PROBLEM TO WORK ON:
This exercise calls for copying every line below that holds the word "agent".

SUPPLIED DATA:
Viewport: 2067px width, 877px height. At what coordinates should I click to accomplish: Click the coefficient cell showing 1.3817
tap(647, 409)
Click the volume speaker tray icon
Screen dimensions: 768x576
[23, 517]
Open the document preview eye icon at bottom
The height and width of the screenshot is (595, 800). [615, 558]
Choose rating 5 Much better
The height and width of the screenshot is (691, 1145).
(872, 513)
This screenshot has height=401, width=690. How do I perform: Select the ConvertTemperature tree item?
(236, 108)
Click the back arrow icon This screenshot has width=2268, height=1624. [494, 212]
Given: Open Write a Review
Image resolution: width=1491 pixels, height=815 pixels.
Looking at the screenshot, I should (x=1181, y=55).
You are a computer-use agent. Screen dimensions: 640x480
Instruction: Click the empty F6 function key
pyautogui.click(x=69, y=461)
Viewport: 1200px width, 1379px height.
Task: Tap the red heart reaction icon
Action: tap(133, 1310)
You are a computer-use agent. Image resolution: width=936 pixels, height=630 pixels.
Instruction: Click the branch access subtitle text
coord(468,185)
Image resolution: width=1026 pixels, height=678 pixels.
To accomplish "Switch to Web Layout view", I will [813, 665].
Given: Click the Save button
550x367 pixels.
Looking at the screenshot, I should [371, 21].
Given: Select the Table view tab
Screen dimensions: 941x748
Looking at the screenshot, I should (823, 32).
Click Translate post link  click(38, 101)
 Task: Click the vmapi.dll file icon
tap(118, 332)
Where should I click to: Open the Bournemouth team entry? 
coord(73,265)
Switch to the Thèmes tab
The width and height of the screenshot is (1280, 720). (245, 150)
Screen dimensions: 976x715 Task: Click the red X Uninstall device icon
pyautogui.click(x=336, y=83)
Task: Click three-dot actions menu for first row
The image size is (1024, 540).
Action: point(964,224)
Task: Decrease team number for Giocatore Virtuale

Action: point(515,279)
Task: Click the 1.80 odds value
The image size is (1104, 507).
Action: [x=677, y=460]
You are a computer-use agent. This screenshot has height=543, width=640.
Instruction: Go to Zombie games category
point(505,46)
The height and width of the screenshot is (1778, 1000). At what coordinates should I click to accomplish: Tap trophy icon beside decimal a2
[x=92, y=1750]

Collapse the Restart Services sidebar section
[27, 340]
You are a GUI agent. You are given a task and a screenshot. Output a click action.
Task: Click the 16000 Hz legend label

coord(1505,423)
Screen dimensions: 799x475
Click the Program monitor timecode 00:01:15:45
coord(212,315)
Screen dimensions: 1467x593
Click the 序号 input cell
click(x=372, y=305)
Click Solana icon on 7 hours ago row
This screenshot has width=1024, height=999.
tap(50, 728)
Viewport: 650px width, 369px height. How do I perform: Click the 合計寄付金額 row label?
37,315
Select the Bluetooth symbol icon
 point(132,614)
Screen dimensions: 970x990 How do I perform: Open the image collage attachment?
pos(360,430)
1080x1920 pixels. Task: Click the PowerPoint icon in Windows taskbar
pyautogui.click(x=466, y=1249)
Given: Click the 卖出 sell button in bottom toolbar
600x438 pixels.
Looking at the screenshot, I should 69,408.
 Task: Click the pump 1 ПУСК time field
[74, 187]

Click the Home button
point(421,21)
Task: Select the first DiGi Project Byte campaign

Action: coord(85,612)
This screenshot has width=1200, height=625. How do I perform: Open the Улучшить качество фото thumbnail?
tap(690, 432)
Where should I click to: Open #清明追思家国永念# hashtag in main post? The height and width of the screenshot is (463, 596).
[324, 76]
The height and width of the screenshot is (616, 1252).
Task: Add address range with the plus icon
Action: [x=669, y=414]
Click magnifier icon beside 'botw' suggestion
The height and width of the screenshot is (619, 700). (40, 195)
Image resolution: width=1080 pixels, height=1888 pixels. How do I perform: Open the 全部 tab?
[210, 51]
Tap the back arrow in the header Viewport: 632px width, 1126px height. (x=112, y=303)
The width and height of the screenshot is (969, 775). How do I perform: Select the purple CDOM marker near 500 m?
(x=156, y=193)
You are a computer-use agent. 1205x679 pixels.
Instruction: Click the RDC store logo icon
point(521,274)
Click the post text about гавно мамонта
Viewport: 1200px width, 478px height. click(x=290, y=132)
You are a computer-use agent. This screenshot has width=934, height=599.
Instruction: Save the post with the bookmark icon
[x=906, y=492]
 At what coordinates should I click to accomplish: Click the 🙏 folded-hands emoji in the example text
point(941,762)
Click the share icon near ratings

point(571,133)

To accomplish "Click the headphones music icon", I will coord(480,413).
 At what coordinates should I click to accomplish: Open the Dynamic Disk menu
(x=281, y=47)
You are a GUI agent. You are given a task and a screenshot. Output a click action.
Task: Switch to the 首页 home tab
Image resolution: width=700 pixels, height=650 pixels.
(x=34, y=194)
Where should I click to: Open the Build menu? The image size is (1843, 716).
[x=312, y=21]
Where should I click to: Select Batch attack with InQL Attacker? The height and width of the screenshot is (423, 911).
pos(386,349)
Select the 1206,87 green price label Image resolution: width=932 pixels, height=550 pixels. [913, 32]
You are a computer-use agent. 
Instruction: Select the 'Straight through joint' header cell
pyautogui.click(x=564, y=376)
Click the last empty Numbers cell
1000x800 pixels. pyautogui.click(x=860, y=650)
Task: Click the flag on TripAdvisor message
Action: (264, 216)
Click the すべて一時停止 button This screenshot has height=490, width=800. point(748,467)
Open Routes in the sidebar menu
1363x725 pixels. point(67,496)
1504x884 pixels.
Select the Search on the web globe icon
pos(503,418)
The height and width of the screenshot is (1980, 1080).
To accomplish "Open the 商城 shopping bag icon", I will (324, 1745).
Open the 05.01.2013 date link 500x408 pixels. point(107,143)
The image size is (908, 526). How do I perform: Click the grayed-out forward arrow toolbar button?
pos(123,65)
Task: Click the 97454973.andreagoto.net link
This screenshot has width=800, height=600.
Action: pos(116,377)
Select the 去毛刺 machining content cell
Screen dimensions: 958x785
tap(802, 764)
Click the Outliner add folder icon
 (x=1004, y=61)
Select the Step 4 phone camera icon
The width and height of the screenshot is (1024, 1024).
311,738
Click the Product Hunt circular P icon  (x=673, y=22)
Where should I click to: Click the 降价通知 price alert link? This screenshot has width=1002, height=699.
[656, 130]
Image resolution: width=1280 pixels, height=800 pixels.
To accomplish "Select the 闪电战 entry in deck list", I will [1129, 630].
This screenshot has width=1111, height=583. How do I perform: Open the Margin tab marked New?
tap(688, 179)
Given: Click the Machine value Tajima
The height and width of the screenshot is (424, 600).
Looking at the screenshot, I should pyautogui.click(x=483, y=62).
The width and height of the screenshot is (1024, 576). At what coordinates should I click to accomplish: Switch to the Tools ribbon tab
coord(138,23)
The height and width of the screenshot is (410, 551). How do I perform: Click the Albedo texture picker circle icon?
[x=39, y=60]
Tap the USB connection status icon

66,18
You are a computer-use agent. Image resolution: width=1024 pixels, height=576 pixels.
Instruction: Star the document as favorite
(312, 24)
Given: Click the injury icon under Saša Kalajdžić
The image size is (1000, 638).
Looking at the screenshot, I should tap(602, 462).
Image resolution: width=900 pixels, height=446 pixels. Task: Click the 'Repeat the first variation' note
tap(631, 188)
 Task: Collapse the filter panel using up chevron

RESPONSE AREA:
You are a computer-use agent. Screen dimensions: 640x480
You are a computer-use agent. Image resolution: width=936 pixels, height=630 pixels.
You are a computer-use agent. This screenshot has height=543, width=640.
You are a GUI agent. You are given a task and a screenshot. Output a click action.
You are a computer-use agent. 1205x679 pixels.
You are a computer-use agent. This screenshot has width=934, height=599.
You are a GUI agent. You are given a task and a screenshot. Output a click action.
You are a computer-use agent. 
You are a computer-use agent. Image resolution: width=1024 pixels, height=576 pixels.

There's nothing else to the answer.